In a long-term study done over 11 years at Rajaie Heart Center, Tehran, average age of the patients was 36 ± 3.2 years – 61.5% were female and 38.5% were male. Dyspnea was the most common symptom followed by dysrhythmia. The most common sites of cardiac involvement were interventricular septum (46%), followed by right atrium (15.3%), LV free wall (15.3%), pericardium (7.7%), RV free wall (7.7%), and left atrium (7.7%). The overall effect can give rise to symptoms such as those associated with the compression of a coronary artery, with a disturbance in the valvular mechanisms (clinically simulating mitral, pulmonary, aortic, or tricuspid valve stenosis or regurgitation), or with outflow tract obstruction or a variety of conduction defects (caused by the involvement of the interventricular septum)., An anaphylactic reaction and profound circulatory collapse may follow intracavitary rupture. Acute stroke as a presenting symptom of cardiac hydatid disease is exceptionally rare, and only a few cases have been reported in the literature. As in our case, treatment of choice even for asymptomatic cardiac hydatid cysts is surgical excision, which yields complete recovery and excellent prognosis. Resection under cardiopulmonary bypass, since 1962, has been considered the safest method, with the least risk of spillage of cyst contents during the procedure. It is advisable to place an additional filter on the venous side of the circuit to prevent the passage of hydatid particles to the pump, especially in rupture cases. Perioperative anaphylactic shock, arrhythmias, myocardial ischemia, tamponade, and germinative membrane embolization causing hemodynamic deterioration are the potential challenges to be kept in the mind while managing even an asymptomatic case. Supplemental medical therapy with mebendazole or albendazole is recommended to reduce the risk of recurrence, especially in the event of intracardiac rupture. To exclude the possibility of recurrence due to inadvertent spillage or a small cyst not noticed at the time of the operation, serologic and echocardiographic monitoring is recommended during the first 5 postoperative years.
| Conclusion|| |
Intramyocardial cysts are rare kind of zoonoses. Cystic lesion in the left ventricular free wall, not communicating with the left ventricular cavity, has been excised successfully with off-pump technique. Although the above-mentioned case has been done successfully in the right lateral position with anterolateral thoracotomy, supine position with median sternotomy has an advantage of access to central as well as peripheral cannulation sites for emergency cardiopulmonary bypass if needed along with adequate exposure.

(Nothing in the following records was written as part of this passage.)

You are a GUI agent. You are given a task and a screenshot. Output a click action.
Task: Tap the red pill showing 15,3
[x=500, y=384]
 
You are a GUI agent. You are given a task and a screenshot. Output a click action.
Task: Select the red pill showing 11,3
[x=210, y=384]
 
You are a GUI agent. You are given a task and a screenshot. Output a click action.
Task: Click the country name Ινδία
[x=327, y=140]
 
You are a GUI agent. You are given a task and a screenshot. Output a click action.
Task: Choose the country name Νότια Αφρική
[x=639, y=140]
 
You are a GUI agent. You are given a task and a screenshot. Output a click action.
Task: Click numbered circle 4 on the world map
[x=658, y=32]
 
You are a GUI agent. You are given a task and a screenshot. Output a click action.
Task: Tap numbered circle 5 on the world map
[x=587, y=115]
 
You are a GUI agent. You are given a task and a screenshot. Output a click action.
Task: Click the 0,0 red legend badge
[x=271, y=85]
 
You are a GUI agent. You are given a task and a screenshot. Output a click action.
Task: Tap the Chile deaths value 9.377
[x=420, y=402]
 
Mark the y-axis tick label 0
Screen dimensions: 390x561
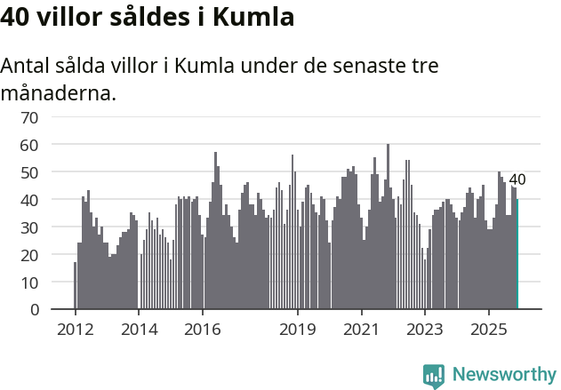34,309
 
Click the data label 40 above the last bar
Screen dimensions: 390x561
517,179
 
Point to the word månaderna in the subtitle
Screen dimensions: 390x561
59,92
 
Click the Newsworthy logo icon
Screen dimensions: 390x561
434,376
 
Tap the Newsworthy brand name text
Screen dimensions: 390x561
503,375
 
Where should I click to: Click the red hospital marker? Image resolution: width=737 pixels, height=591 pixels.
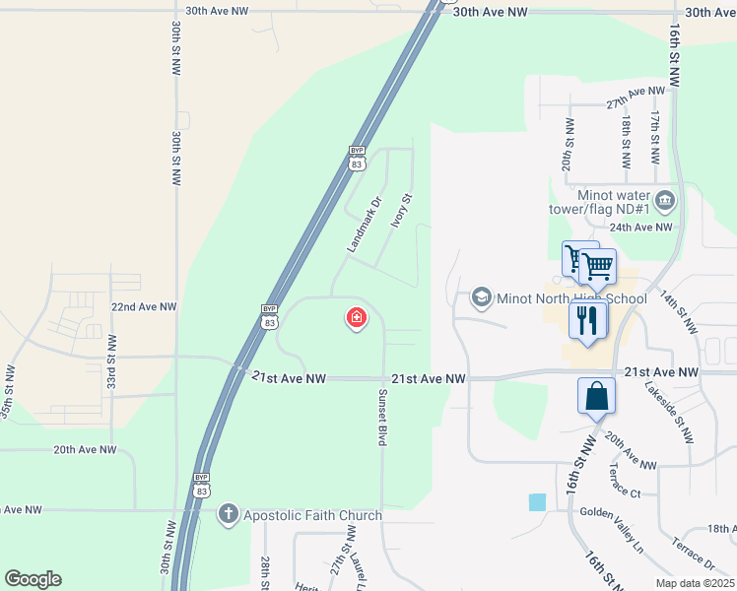(356, 318)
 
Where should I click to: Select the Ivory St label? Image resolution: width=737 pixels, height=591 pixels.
(399, 210)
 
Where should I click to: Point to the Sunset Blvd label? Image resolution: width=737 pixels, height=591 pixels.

Declaration of patient consent
The authors certify that they have obtained all appropriate patient consent forms. In the form the patient(s) has/have given his/her/their consent for his/her/their images and other clinical information to be reported in the journal. The patients understand that their names and initials will not be published and due efforts will be made to conceal their identity, but anonymity cannot be guaranteed.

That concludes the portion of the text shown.